#### [Directions for this task]
Leaving out the images, reproduce every line of the data that follows exactly.

#### [Data records]
★ ★ ★ ★ ★

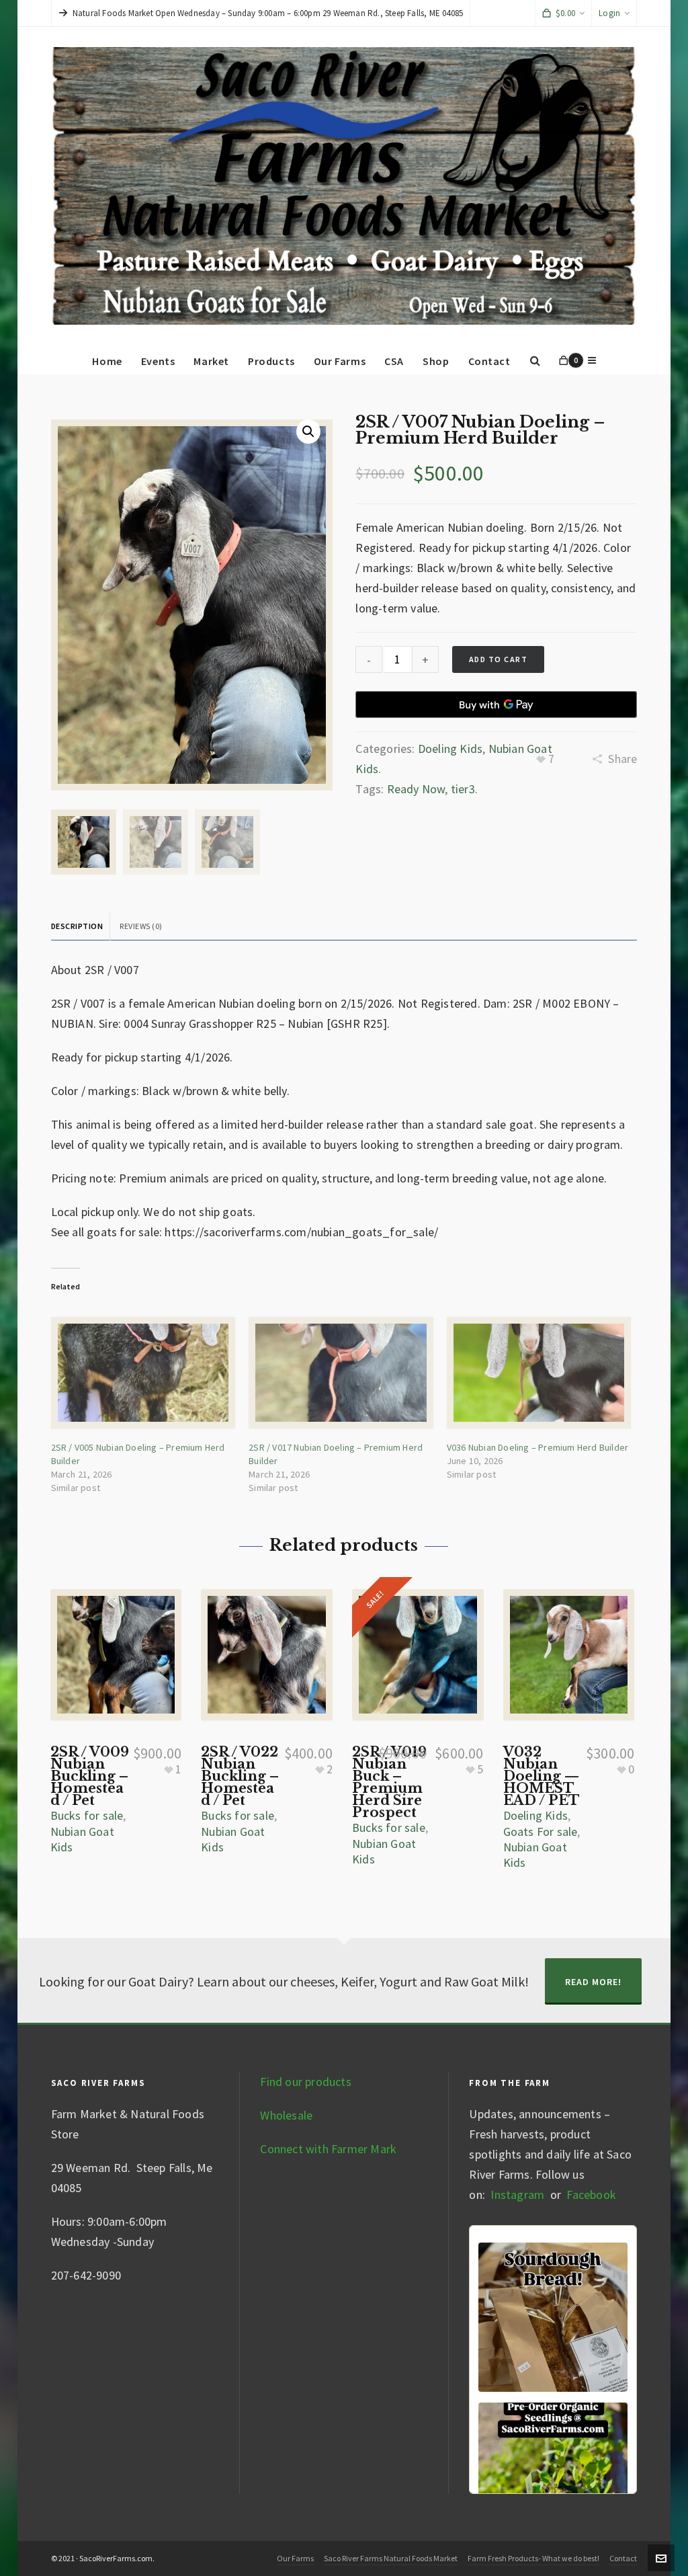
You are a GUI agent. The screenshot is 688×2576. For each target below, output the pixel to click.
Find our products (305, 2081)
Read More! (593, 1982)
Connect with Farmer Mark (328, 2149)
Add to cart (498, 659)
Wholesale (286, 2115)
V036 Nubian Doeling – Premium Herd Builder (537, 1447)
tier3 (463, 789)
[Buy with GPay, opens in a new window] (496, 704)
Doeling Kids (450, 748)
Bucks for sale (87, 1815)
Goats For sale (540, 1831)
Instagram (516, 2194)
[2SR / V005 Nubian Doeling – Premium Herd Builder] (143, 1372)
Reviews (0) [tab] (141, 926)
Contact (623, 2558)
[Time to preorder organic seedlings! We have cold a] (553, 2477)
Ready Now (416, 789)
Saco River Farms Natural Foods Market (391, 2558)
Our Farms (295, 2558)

★ ★ ★ ★ ★

#### [Written reply]
You are a GUI agent. The screenshot is 688×2576. For each target below, output the pixel to click.
Find our products (305, 2081)
Read More! (593, 1982)
Connect with Farmer Mark (328, 2149)
Add to cart (498, 659)
Wholesale (286, 2115)
V036 Nubian Doeling – Premium Herd Builder (537, 1447)
tier3 (463, 789)
[Buy with GPay, opens in a new window] (496, 704)
Doeling Kids (450, 748)
Bucks for sale (87, 1815)
Goats For sale (540, 1831)
Instagram (516, 2194)
[2SR / V005 Nubian Doeling – Premium Herd Builder] (143, 1372)
Reviews (0) [tab] (141, 926)
Contact (623, 2558)
[Time to preorder organic seedlings! We have cold a] (553, 2477)
Ready Now (416, 789)
Saco River Farms Natural Foods Market (391, 2558)
Our Farms (295, 2558)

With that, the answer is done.